La frase "núcleo familiar” implicaba cierto pudor y recato en algo que se debía proteger, ayudar, pero nunca entrar en él, pues este espacio correspondía en palabras, al Mundo de la Vida, aquí encontramos contextos de acción socialmente integrados, que se explican con ciertos acuerdos y normas de convivencia asumidos por los mismos miembros de una familia y que hasta hace muy poco no hacían parte del debate público.

La violencia familiar es el abuso que ejerce uno de los miembros de la familia sobre los otros. Puede ser física, sexual o psicológica, y causar daño, sufrimiento físico, sexual y psicológico. Esto quiere decir que la violencia doméstica involucra desde castigos, gritos, insultos, golpes, malos tratos, hasta la violación y muerte de alguno de los miembros. Vista así, no es un fenómeno que pueda aislarse por cada miembro que conforma la familia pues en un grado más alto o bajo, afecta a todos y todas.

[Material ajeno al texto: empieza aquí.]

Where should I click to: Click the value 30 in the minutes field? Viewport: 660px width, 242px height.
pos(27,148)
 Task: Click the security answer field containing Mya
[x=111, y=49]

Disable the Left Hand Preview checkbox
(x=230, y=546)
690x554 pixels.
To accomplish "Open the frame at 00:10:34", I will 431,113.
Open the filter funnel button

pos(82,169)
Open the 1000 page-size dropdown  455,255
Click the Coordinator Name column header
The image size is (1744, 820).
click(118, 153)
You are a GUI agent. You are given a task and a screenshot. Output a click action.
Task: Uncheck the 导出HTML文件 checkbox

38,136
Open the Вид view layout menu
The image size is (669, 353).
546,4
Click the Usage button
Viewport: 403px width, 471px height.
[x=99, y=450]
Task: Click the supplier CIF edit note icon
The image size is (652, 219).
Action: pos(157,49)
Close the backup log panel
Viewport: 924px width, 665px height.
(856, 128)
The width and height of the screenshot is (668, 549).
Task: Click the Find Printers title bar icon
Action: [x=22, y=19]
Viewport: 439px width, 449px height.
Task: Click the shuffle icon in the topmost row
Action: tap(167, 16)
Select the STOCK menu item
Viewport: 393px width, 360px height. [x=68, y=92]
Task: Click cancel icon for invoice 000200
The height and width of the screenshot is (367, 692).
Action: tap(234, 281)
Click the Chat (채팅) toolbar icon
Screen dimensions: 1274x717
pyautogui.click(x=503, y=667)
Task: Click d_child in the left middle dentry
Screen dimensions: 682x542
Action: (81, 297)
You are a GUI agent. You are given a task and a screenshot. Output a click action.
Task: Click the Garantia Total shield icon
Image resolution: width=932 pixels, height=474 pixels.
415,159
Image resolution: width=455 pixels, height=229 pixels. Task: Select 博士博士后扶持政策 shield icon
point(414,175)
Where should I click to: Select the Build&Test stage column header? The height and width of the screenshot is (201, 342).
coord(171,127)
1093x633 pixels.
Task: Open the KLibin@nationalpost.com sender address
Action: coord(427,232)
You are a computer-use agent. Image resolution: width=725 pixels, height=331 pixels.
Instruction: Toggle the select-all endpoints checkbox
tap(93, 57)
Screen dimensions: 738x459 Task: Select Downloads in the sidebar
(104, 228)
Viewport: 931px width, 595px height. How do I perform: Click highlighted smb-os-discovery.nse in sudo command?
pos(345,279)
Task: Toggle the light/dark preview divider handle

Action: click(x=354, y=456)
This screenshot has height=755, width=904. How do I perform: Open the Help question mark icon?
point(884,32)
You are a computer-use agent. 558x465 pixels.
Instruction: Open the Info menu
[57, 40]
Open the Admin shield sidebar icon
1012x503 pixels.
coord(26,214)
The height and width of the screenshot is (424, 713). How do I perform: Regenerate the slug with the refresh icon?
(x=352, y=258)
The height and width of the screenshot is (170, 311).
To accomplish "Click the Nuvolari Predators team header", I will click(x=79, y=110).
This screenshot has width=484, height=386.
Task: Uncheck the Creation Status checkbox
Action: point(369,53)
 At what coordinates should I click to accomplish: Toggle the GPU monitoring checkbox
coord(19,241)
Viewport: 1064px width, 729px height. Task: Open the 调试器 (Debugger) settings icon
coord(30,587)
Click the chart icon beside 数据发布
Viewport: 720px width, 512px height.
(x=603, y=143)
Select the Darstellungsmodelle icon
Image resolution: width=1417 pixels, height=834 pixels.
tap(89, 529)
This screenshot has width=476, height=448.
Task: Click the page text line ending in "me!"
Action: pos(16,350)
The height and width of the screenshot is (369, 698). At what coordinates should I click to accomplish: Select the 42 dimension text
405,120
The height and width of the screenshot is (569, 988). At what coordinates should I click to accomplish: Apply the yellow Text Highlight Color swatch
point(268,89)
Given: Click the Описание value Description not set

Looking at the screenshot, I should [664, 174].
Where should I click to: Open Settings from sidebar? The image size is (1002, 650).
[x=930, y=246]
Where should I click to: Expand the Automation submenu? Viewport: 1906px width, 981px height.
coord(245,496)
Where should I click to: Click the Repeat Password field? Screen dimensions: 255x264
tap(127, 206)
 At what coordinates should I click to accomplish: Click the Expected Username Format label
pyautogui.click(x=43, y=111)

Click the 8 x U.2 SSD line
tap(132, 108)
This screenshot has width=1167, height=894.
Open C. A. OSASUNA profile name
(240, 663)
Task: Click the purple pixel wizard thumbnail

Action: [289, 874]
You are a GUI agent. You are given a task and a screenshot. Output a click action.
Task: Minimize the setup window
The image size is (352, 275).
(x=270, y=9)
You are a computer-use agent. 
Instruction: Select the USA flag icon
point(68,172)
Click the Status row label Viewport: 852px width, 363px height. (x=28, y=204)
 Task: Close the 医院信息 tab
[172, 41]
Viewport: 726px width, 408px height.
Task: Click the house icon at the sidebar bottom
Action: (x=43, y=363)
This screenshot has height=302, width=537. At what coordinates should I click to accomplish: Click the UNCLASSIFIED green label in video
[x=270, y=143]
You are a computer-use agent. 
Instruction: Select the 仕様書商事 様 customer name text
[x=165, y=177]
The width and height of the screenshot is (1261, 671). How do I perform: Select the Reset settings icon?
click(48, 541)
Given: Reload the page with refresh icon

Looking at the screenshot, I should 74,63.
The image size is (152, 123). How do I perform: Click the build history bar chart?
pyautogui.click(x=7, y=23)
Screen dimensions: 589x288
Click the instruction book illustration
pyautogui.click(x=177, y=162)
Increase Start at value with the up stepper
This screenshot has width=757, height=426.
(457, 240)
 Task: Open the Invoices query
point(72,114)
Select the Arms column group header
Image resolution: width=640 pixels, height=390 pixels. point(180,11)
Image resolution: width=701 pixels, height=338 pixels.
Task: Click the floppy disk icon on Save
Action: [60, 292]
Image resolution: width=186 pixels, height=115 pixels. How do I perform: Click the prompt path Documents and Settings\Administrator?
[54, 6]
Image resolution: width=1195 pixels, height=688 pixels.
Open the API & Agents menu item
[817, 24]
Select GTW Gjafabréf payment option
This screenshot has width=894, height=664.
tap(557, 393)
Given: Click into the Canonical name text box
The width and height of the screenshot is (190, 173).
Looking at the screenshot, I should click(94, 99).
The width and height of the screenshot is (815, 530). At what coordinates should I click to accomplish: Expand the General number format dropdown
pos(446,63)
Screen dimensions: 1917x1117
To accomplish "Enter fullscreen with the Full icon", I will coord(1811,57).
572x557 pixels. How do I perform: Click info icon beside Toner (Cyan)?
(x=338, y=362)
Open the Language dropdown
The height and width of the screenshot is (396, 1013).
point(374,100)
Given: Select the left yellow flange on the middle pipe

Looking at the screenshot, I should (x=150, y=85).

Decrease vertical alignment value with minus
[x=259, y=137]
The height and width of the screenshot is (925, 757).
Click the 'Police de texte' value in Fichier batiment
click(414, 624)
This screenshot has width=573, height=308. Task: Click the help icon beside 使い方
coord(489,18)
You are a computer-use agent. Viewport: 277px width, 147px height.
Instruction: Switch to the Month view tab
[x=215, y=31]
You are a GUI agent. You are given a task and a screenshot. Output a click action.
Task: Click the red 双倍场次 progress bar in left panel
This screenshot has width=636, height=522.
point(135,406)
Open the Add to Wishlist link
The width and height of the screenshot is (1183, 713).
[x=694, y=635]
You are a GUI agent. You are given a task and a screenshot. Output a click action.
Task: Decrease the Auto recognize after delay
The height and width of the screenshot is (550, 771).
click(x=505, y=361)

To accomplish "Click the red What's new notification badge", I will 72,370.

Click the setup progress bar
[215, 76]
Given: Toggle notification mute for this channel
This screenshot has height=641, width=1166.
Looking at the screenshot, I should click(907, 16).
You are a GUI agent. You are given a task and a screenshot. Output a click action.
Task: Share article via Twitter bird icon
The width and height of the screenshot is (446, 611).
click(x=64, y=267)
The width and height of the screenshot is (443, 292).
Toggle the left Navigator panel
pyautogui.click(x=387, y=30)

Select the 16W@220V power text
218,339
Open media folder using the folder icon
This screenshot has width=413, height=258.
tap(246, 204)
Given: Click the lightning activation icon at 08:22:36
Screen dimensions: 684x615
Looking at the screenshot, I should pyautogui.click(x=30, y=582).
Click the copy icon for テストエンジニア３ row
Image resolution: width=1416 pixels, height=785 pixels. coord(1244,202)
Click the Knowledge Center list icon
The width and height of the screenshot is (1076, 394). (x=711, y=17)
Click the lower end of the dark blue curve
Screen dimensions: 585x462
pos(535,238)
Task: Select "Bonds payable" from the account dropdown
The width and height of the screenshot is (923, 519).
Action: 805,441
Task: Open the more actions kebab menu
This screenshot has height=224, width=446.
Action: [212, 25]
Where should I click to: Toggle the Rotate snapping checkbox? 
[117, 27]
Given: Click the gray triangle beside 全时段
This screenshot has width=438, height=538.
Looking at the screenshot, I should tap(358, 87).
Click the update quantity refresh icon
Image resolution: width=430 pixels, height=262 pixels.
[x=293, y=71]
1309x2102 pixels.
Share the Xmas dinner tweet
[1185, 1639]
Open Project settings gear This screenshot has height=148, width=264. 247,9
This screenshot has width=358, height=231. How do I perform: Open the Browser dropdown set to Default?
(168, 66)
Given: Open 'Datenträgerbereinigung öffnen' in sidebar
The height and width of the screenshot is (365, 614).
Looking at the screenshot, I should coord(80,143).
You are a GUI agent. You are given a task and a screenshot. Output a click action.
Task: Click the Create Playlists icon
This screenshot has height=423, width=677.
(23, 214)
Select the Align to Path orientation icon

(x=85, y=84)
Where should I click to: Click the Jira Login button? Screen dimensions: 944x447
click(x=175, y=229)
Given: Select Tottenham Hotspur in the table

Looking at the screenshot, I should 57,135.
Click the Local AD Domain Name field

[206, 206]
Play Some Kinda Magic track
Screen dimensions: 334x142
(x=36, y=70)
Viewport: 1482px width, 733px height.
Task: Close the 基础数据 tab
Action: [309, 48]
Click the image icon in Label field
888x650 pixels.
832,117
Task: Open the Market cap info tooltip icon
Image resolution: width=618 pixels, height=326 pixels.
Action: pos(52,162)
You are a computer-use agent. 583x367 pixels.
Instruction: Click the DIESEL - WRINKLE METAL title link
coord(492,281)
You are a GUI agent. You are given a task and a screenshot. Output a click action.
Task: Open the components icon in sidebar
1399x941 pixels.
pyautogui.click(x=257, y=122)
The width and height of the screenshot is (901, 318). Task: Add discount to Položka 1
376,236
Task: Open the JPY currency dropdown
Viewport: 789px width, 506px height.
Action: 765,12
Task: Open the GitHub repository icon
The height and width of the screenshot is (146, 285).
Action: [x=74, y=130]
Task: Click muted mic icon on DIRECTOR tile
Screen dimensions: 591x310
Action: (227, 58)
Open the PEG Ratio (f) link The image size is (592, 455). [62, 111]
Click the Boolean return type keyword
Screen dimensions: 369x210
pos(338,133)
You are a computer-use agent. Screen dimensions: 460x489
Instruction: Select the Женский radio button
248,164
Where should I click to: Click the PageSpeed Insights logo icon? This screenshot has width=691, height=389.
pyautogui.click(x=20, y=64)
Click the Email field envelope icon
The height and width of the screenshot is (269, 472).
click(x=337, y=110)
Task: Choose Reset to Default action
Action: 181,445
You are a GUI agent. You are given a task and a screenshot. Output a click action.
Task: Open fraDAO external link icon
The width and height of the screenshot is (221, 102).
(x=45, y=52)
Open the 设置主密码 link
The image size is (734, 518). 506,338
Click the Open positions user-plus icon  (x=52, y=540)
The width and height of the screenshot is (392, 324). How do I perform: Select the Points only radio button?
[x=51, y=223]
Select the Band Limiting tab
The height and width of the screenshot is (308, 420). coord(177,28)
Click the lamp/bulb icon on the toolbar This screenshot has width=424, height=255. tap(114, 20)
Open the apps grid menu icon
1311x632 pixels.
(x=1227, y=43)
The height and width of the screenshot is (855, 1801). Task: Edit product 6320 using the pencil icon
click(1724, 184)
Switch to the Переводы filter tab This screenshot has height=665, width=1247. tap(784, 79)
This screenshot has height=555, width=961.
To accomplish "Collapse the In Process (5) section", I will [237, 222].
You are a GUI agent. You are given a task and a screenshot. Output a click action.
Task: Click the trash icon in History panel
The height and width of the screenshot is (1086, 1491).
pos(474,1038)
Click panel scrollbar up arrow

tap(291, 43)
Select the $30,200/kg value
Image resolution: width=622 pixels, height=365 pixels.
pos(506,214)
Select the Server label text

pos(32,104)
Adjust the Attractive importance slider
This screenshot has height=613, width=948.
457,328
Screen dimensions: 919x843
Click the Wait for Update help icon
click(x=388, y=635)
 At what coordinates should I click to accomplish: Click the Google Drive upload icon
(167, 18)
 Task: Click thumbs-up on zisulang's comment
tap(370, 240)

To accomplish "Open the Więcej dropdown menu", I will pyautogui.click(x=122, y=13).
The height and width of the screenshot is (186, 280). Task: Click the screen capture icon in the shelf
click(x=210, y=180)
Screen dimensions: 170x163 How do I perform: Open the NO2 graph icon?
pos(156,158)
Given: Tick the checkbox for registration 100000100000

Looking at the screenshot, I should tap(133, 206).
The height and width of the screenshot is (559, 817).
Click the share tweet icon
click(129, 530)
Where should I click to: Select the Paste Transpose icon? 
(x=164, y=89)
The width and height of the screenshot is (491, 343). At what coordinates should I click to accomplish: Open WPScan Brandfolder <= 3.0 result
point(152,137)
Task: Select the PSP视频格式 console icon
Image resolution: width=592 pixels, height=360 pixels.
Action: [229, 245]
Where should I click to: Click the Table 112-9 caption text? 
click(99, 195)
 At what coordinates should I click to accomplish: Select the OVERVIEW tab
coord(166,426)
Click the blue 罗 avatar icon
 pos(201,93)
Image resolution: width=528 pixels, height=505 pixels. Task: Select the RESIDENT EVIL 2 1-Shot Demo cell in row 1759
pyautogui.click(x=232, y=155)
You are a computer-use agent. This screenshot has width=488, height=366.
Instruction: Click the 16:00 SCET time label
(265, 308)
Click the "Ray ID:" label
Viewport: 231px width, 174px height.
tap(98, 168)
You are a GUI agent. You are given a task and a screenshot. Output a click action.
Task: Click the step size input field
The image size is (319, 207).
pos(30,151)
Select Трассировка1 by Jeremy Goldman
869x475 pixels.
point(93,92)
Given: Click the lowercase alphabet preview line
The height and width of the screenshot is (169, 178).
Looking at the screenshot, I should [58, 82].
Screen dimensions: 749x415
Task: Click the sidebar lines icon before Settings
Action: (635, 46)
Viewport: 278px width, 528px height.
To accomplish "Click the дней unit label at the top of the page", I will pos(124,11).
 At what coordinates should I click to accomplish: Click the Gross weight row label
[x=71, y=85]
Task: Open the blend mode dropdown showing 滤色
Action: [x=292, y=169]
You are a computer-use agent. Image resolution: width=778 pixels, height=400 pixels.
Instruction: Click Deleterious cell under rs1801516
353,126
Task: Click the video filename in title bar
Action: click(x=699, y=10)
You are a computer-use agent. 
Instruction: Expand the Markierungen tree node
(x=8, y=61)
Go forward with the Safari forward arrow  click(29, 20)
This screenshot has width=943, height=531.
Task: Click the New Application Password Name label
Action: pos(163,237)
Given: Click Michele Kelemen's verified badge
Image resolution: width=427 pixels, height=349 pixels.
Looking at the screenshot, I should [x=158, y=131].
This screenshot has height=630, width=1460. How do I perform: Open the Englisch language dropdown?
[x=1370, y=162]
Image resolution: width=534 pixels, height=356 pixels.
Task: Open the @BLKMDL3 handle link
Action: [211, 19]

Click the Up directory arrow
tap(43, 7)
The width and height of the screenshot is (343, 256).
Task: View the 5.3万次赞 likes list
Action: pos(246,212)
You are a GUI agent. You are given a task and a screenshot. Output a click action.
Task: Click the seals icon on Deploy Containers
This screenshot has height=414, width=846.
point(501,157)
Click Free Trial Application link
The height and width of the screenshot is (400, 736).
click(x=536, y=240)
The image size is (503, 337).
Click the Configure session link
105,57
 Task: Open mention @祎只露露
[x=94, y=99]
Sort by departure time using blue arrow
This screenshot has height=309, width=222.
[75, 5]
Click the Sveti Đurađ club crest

La violencia familiar, precisamente, permite observar en la intimidad de la agresión, a hombres y mujeres, adultos y jóvenes, divididos en una lucha violenta por la adquisición o preservación de un espacio de poder, por una oportunidad para el ejercicio de la autoridad, por un instante de dominio de las circunstancias, de los recursos o de los sentimientos: claro está que en medio de una intensa e infortunada manifestación de las inseguridades, dolores, frustraciones y deseos de control de cada quien, se encuentra el estado de vivencia interior de los protagonistas.

En el  círculo del maltrato conyugal,  según el cual se presenta primero un episodio de agresión, posteriormente  un periodo de arrepentimiento por parte del agresor, se piden disculpas y la víctima le cree; luego se produce nuevamente un periodo de acumulación de tensiones hasta que viene otro episodio de agresión. Este círculo vicioso nos da la idea de que la violencia familiar es cíclica, y allí está la dificultad de salir y tener conciencia de que existe, o que episodios de violencia han sido tolerados, pues siempre habrá la promesa del cambio. De ahí la importancia de actuar sobre las causas y no hacia la forma cómo se manifiesta la violencia.

El maltrato que se ejerce al resto de los miembros de la familia puede involucrar, maltrato a los adultos mayores, otros miembros de la familia extensa (tíos, sobrinos, etc. que vivan en el mismo sitio), hijos/as (puede configurarse tanto el maltrato como el abuso sexual), en este último caso intervenir en la familia es sumamente delicado y requiere de un apoyo profesional continuado. El estudio de la problemática de la violencia familiar no es aislado y hay diversos enfoques que han tratado de explicar sus orígenes y las razones por las cuáles un espacio como el entorno familiar puede convertirse en escenario hostil y amenazante.

En este sentido, su complejidad exige una mirada interdisciplinaria por sus características de multicausal, una visión que dé cuenta de los factores culturales y sociales, de las determinaciones económicas que hacen parte del entorno familiar, pero también de las dimensiones individuales que definen la personalidad, tanto del agresor como del agredido.

Atender la violencia familiar, que hoy nos acompaña, es tarea de todas y todos. Orientar en forma adecuada acerca de la formación integral de estos sectores de la población es una inversión invaluable en la construcción de un futuro de mayor equidad entre hombres, mujeres.